# [Your task]
What are the lines from the one containing "Task: Select Job profiles menu entry" through the last line of the records below? Return them exactly, leaving out pictures.
--- Material provided Enclosed Below ---
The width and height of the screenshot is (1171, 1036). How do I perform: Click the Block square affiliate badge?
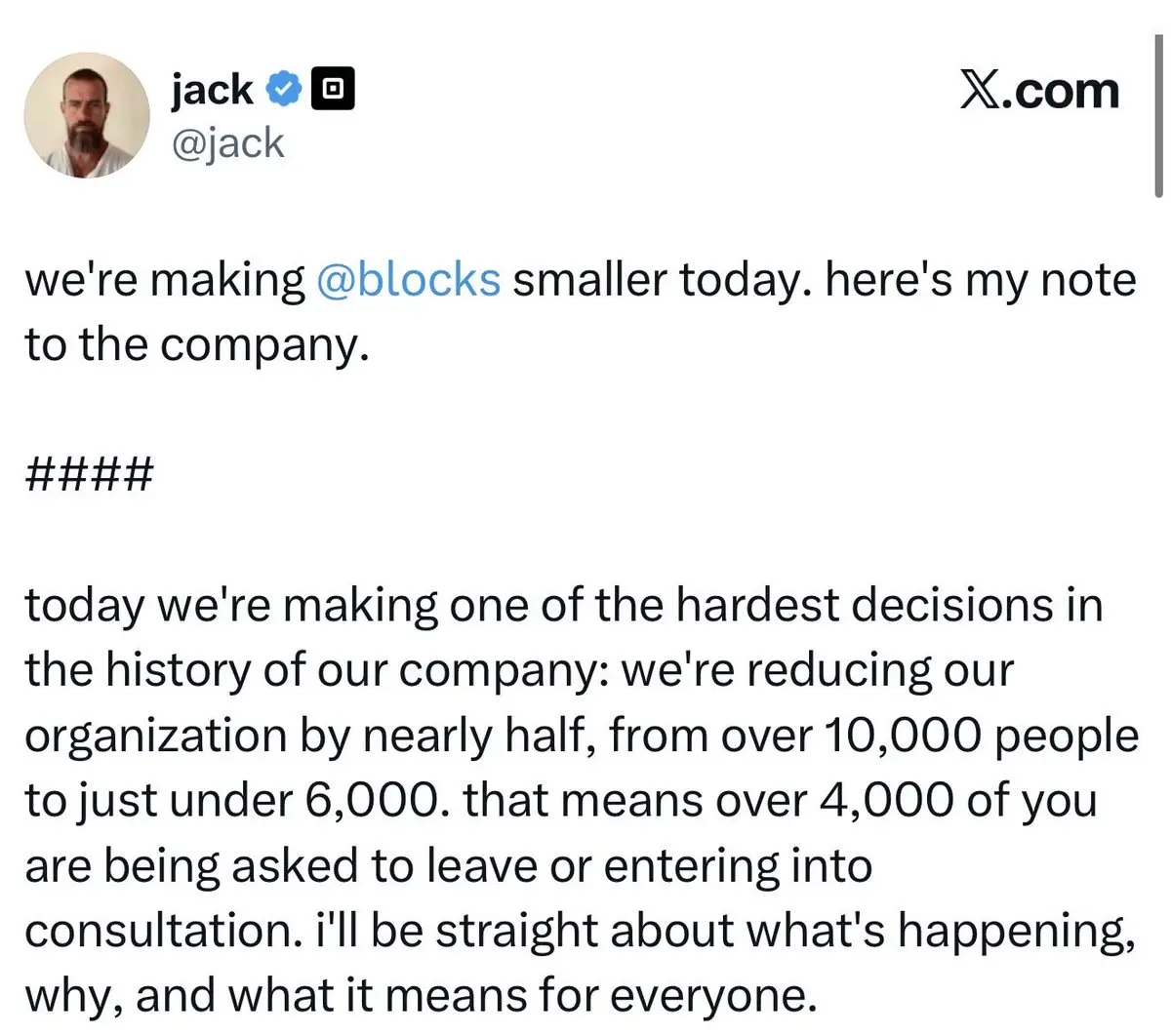point(333,91)
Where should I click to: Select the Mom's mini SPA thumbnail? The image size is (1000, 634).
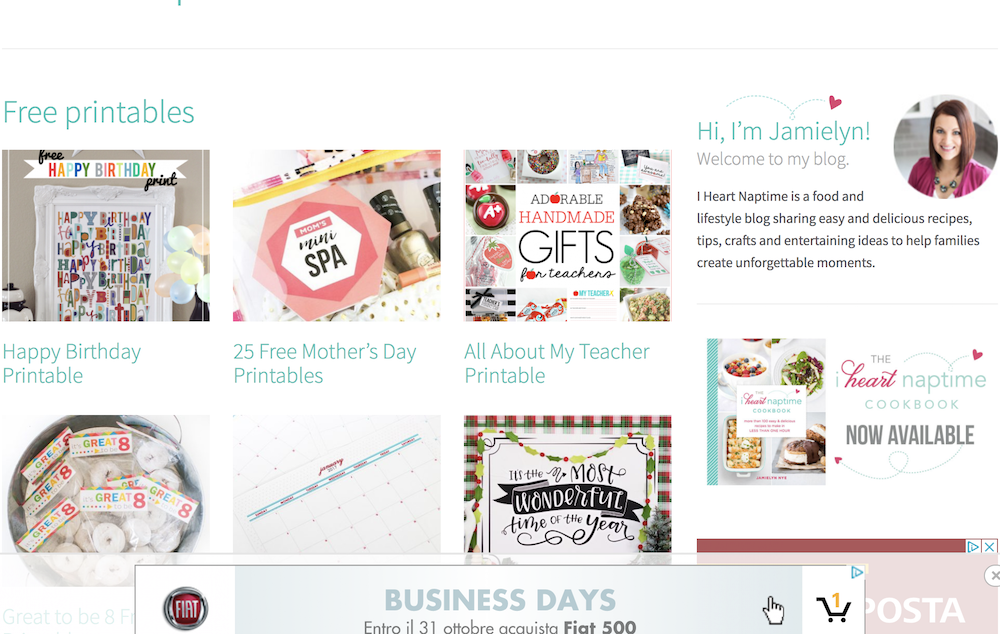(337, 235)
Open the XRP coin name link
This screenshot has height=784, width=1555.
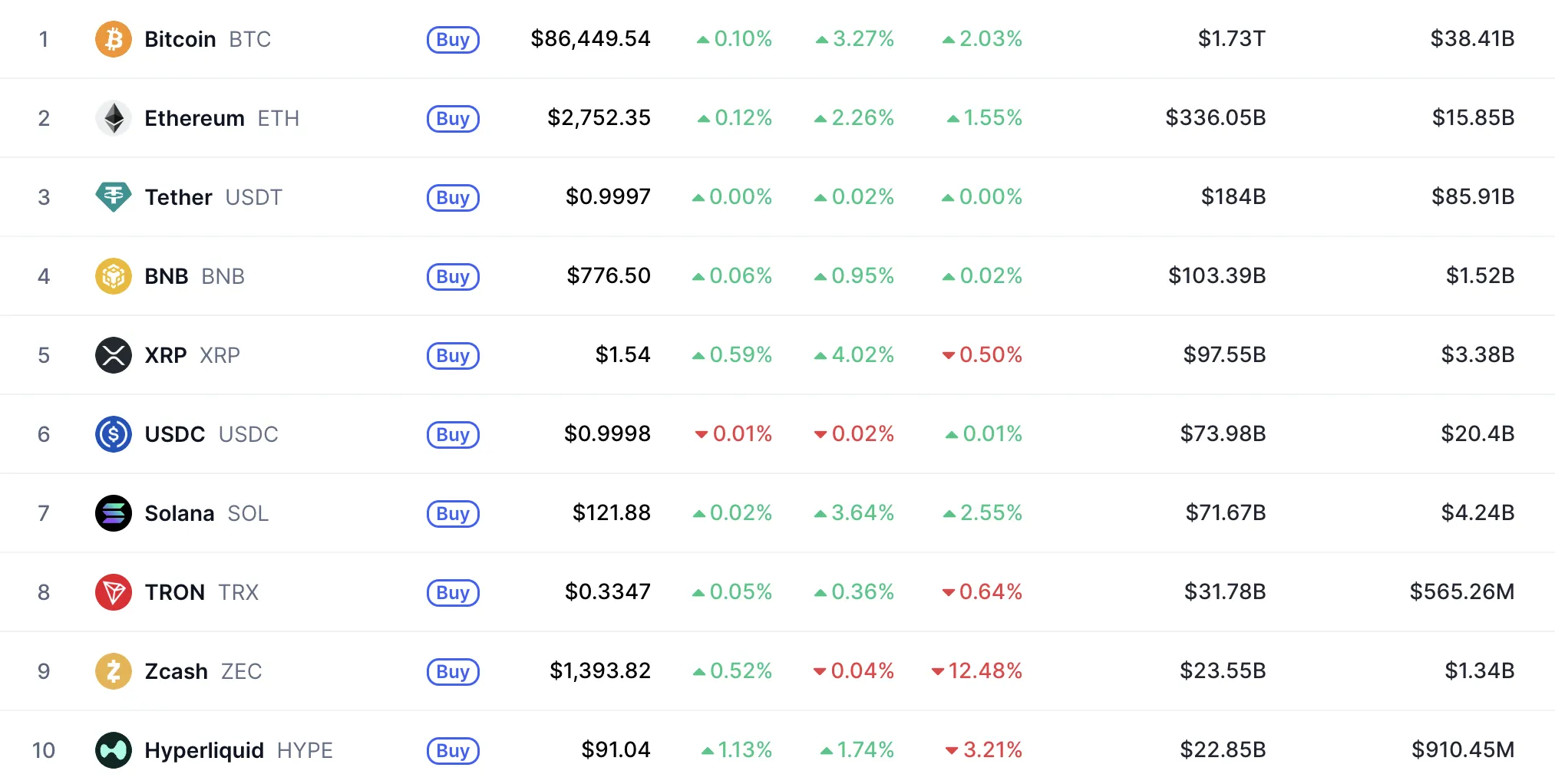click(x=193, y=355)
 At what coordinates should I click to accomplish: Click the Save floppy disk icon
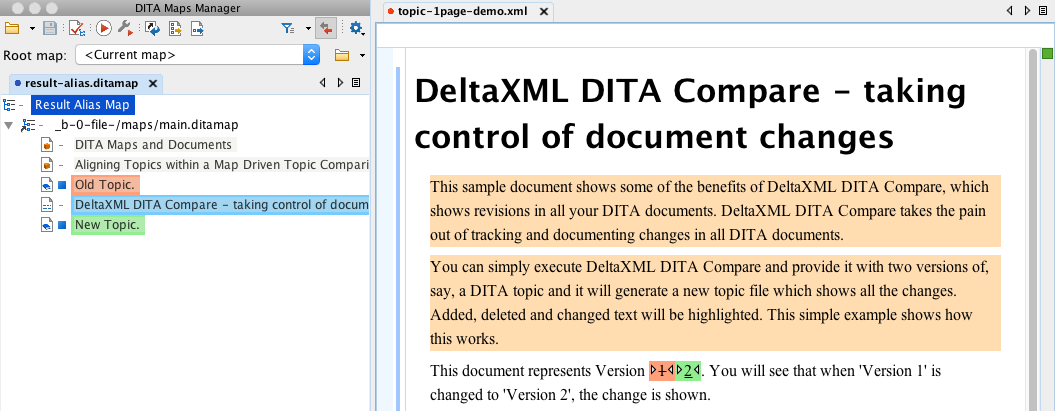[x=51, y=29]
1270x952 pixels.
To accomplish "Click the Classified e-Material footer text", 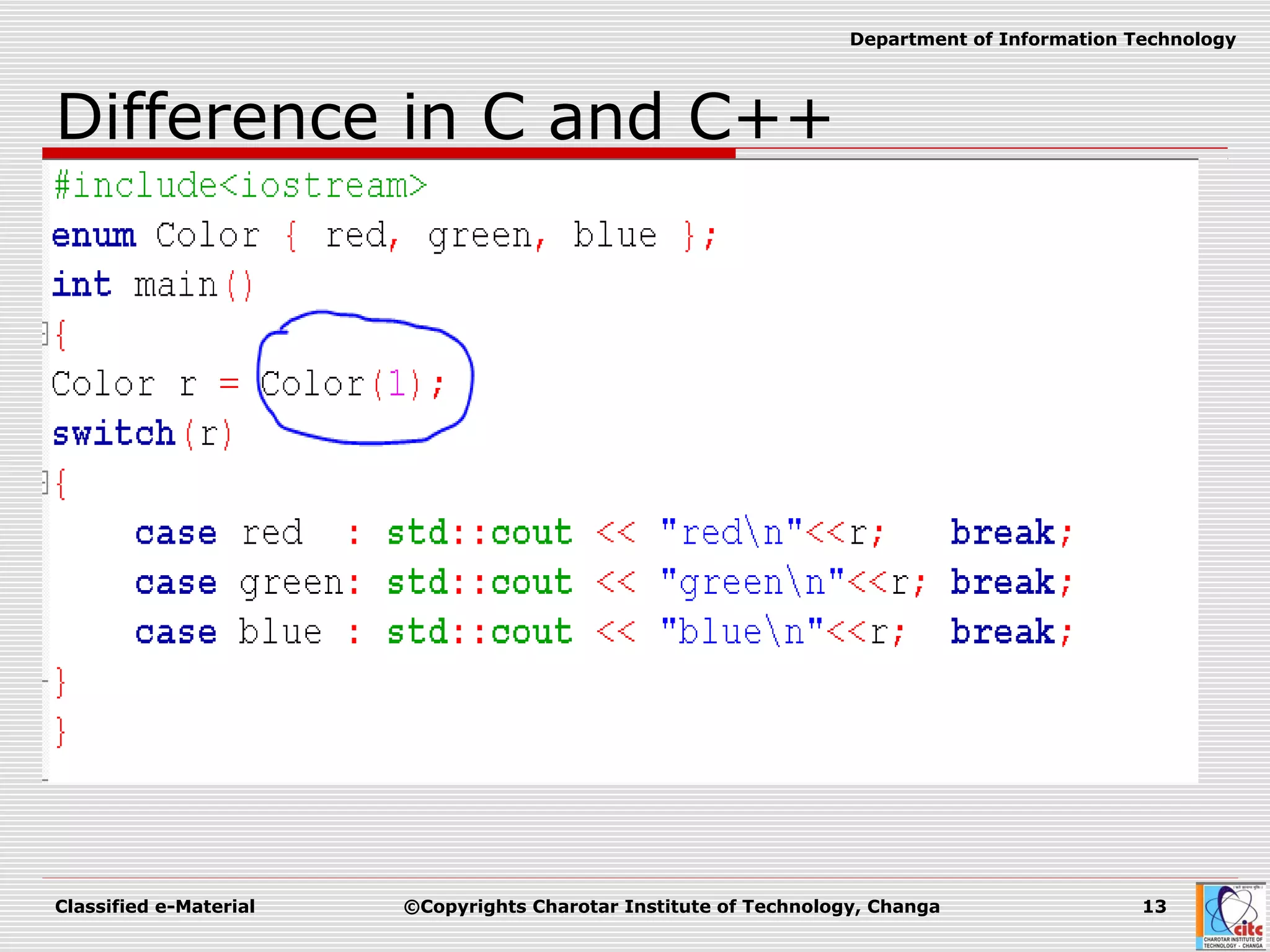I will tap(155, 906).
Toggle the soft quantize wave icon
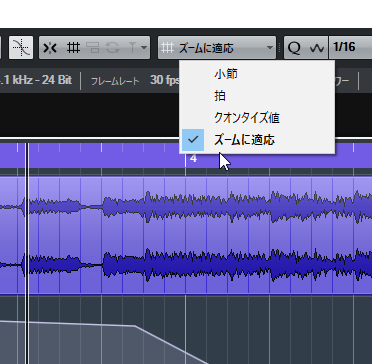Image resolution: width=372 pixels, height=364 pixels. (x=317, y=48)
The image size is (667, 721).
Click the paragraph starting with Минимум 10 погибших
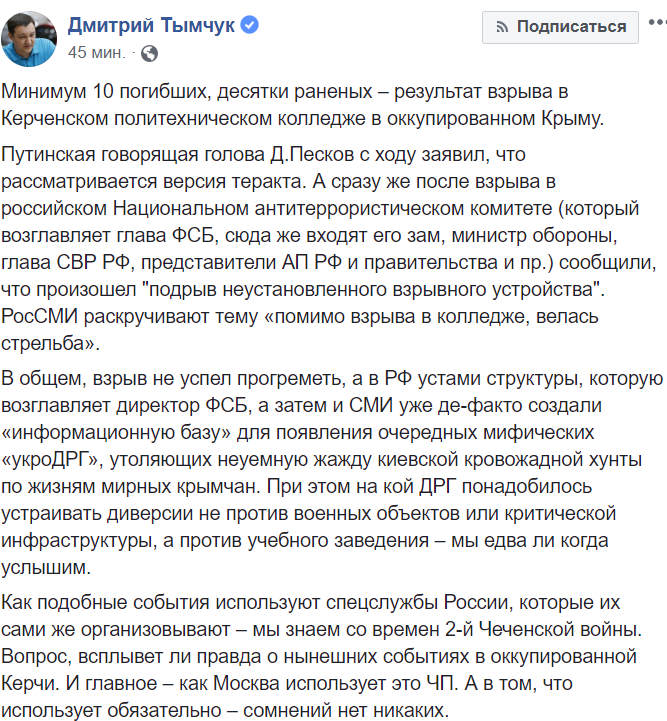(x=302, y=105)
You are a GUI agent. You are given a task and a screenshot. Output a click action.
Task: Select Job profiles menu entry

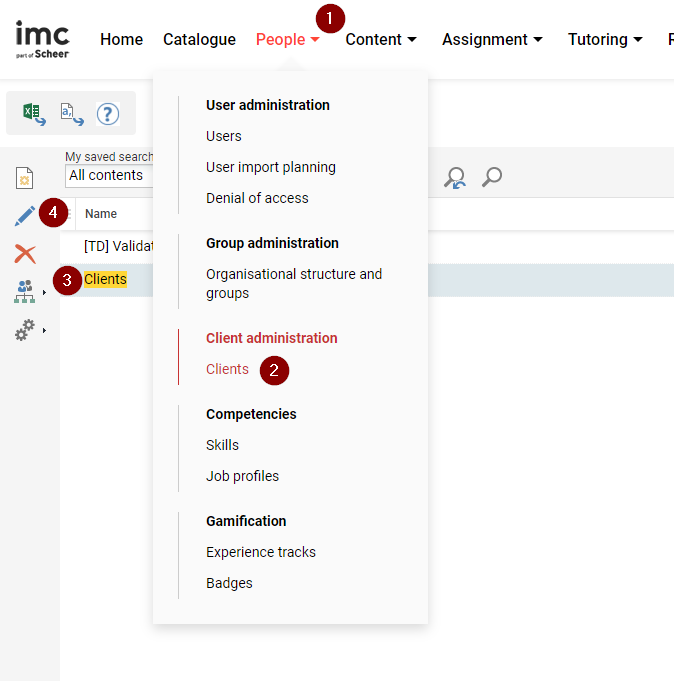click(x=242, y=476)
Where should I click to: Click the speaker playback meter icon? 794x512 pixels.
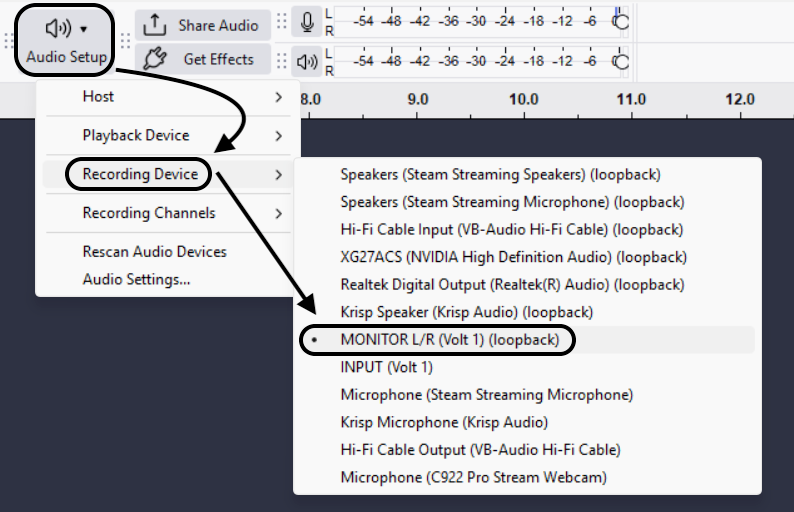click(307, 61)
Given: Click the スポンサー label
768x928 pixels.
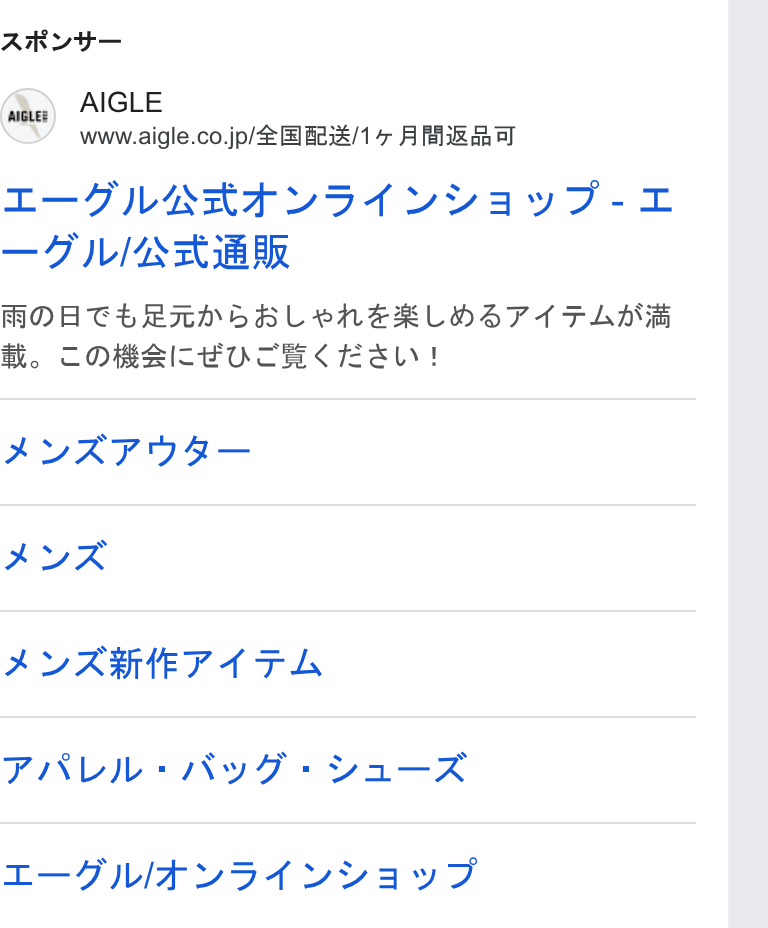Looking at the screenshot, I should coord(61,42).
--- End of Enclosed Material provided ---
# [Task answer]
Task: Select Job profiles menu entry

click(x=242, y=476)
Where should I click to: Click the speaker playback meter icon? 794x512 pixels.
click(307, 61)
Given: Click the スポンサー label
768x928 pixels.
Looking at the screenshot, I should coord(61,42).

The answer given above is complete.